● **What to work on**
List each line in the data that contains the word "arrow", copying every such line in full.

● **Given entries**
⟨

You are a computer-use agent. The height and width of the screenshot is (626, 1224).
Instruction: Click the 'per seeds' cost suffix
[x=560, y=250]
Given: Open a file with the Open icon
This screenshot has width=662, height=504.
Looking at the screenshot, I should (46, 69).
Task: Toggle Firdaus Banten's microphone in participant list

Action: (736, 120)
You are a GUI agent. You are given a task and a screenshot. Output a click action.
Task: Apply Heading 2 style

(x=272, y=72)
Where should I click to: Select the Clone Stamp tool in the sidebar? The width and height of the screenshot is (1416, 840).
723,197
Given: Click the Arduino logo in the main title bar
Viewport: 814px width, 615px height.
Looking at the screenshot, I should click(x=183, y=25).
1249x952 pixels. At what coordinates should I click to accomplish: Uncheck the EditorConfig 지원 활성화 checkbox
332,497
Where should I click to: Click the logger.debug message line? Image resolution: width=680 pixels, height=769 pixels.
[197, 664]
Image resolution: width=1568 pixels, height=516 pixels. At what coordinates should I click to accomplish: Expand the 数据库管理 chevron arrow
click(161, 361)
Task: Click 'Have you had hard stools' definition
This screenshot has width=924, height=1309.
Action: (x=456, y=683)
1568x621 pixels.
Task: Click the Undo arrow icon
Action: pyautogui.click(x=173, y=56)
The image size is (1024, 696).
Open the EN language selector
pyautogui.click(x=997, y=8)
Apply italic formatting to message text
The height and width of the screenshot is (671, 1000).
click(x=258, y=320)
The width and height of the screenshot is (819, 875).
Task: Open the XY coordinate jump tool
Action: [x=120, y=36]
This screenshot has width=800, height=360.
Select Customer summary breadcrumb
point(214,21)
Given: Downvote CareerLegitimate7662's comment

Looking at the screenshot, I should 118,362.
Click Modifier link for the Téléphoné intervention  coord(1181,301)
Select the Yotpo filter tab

⟩

● **Full answer**
Image resolution: width=1568 pixels, height=516 pixels. At what coordinates should I click to accomplish: Expand the 数据库管理 chevron arrow
Task: Click the Undo arrow icon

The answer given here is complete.